Having grown up with David Dillon’s weekly Dallas Morning News architectural review (a city never lacking for new architecture from exciting to excruciating), it’s satisfying to be reminded that New Orleans gets its share of innovation, made all the more complex by the fact that given the context here the stakes are, I dare say, a bit higher. Mr. Klingman’s insights have been appreciated by this reader for the last decade, and well beyond.
One small point regarding the Lakeside Camera Photoworks project: “Zandenewman Design” is actually “Zande+Newman Design, named for its two principals, Michelle Zande and myself.
Environmental Graphic Design is a somewhat emerging field embracing a number of design disciplines including graphic, architectural, interior, landscape, and industrial design, all concerned with the visual aspects of wayfinding, communicating identity and information and shaping the idea of place. As New Orleans’ leading practitioner in this field, Zande+Newman is not only very excited about having been involved in this collaboration with Lakeside’s eminent architect Errol Barron and gracious owner David Guidry, but is grateful to have been associated with Mr. Klingman’s picks for the year.
Adam Newman New Orleans
Ed. Reply: Thank you. Your comments certainly add a + to the discussion.
Missed Business Imagine our astonishment when we read your article (Re: Business in Their Blood,” Meyer the Hatter profile, by Sarah Ravits.

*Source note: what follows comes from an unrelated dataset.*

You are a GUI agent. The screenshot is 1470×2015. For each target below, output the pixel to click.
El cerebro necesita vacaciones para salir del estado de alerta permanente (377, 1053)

June 2007 issue).
The history of Meyer the Hatter was incorrectly reported in this article. Andrew P. Meyer had two sons, Samuel H. Meyer II (mentioned in your article) and William A. Meyer, Sr. who was apparently omitted from your article. Both Sam and William are co-owners of Meyer the Hatter.
William, known to many in the community as “Bill” worked in his father’s hat store for over 60 years before deciding to retire from the day to day operations after Hurricane Katrina. However, Bill is still very much a part of the Meyer the Hatter business since he is a 50 percent owner.
We feel this is an injustice to your magazine’s readers and subscribers, since many of them grew up in the New Orleans community traditionally purchasing their hats from our father, Bill.
We do not blame your magazine for this error for you only report the information you are given. However, your readers need to know the facts. To the loyal customers my father has served over the years, he is doing well and continues to live in the great city of New Orleans.
Nancy Meyer Hardenstein William A. Meyer, Jr. Robert M. Meyer
Ed. Note: There was no intention to slight William Meyer. The purpose of the feature was to show various combinations of fathers and sons who are presently in the the same business as is true of Sam Meyer and his sons. William Meyer should have been mentioned within the context of the article. We regret the oversight.